▶ [Exercise aim]:
Copy, word for word, the part of the listing below that runs from the line containing "Describe the element at coordinates (325, 325)" through the end of the listing.

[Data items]
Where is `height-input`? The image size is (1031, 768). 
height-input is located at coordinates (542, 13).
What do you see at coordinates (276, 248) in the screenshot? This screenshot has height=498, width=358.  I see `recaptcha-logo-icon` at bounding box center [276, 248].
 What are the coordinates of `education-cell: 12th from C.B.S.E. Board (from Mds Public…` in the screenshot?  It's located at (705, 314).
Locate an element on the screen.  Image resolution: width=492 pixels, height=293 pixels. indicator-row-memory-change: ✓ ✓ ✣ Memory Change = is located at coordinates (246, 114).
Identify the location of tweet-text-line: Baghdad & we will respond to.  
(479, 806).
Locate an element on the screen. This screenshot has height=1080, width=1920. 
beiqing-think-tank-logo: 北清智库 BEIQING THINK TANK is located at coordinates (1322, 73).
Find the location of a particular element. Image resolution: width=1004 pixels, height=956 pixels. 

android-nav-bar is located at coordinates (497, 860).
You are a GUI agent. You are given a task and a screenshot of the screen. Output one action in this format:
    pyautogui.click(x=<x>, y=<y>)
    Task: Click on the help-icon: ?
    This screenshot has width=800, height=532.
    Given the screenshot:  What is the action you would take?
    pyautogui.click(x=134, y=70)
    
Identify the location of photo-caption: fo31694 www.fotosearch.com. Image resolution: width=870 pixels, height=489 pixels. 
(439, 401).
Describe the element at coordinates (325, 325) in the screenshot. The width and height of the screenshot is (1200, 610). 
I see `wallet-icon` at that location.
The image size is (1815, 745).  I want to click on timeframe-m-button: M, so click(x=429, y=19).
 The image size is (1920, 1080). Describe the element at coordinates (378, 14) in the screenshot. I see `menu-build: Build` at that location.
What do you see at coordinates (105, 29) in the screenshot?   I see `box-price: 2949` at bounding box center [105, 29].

▶ [Solution to the problem]:
Describe the element at coordinates (325, 325) in the screenshot. The width and height of the screenshot is (1200, 610). 
I see `wallet-icon` at that location.
The image size is (1815, 745).  I want to click on timeframe-m-button: M, so click(x=429, y=19).
 The image size is (1920, 1080). Describe the element at coordinates (378, 14) in the screenshot. I see `menu-build: Build` at that location.
What do you see at coordinates (105, 29) in the screenshot?   I see `box-price: 2949` at bounding box center [105, 29].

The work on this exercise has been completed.